Improve your Photography Composition

Improve your Photography Composition
There are various rules of Photography Composition out there such as the rule of thirds and the 80/20 rule however lets try to ignore these rules most of the time as I feel they limit your flexibility, like any rule they can make great results however as they say rules are meant to be broken.

Photography Composition is essentially an editing process  deciding what to leave in and what to leave out. There are basic accepted criteria for good Photography Composition that, when applied, will help you achieve visual harmony or dynamic tension. Faithfully following all the "rules" of composition will not necessarily culminate in a good photograph.

The rules are intended more as guidelines than strict dogma, but they will help you design well-balanced images that are pleasing to the eye. While it may be the subject that initially attracts viewers to stop and look at an image, it is the artistry of composition that holds them there.

here 5 tips used by some photographer:

Tip 1. Use lead in lines to guide the eye through the shot.

Lead in lines can be simple straight lines that pull the viewers eye into the centre of the shot helping to create depth. In the example below the two edges of the concrete walkway lead the viewers eyes toward the marker post on the horizon.
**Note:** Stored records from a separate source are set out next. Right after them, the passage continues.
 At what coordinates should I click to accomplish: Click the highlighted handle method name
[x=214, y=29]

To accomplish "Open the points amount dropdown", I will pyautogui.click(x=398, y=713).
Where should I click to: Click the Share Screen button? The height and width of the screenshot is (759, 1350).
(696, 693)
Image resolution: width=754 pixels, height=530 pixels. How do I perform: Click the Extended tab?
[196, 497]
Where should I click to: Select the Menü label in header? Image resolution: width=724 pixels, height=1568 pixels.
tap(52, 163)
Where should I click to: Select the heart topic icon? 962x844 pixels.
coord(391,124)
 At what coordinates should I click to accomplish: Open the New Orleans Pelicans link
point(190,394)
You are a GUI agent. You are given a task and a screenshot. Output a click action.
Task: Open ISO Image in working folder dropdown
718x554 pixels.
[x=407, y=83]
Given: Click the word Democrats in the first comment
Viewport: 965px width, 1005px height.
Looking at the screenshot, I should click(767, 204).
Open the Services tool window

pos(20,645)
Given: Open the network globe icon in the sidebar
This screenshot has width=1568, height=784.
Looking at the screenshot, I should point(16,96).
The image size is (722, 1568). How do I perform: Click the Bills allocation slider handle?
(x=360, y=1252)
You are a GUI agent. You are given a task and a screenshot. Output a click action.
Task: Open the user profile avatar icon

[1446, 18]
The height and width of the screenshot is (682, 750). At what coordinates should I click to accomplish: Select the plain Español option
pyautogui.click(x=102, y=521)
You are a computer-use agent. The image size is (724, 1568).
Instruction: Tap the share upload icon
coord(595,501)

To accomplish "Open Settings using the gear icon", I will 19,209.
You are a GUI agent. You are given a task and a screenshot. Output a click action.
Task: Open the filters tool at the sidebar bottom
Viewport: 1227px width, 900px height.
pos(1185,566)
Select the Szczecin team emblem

Lead in lines don’t always have to be simple straight line, you can use natural lines and elements in the landscape, to allow the viewer to mentally walk through the shot. In the example below the eye follows the flow of water to the left edge of the frame before being pulled back towards the distant castle.

Tip 2. Use shapes to create layers and depth within the picture.

Triangle almost act as arrows pointing the viewer around the photograph, using a combination of triangle can add depth and keep the viewer exploring the photo.
 Simple rectangles can be used to create layers in a photography.

Tip 3. Use the corners of the frame

The corner of the frame can be a great place to start lead in lines from and helps to use all the space in the photograph. In the example below I have started the edge of the jetty in lower corner and used it natural curve to guide the viewers eye into the centre of the shot.

Tip 4. Make elements reach across the frame.

I see a lot of photos that I feel are a little flat, many photographers tend to shoot either along an element or have it across the frame however placing the element at an angle running away from the viewer and across the frame can make a very pleasing composition as in the shot below of the Humber Bridge.

Tip 5. Don’t be afraid of putting things in the middle.

There is a rule in photography that says don’t put your main object in the centre of the frame, I’ve never been a fan of rules in design and certainly don’t like this one. Personally if you have a strong element in your photograph put it right smack bank wallop in the middle.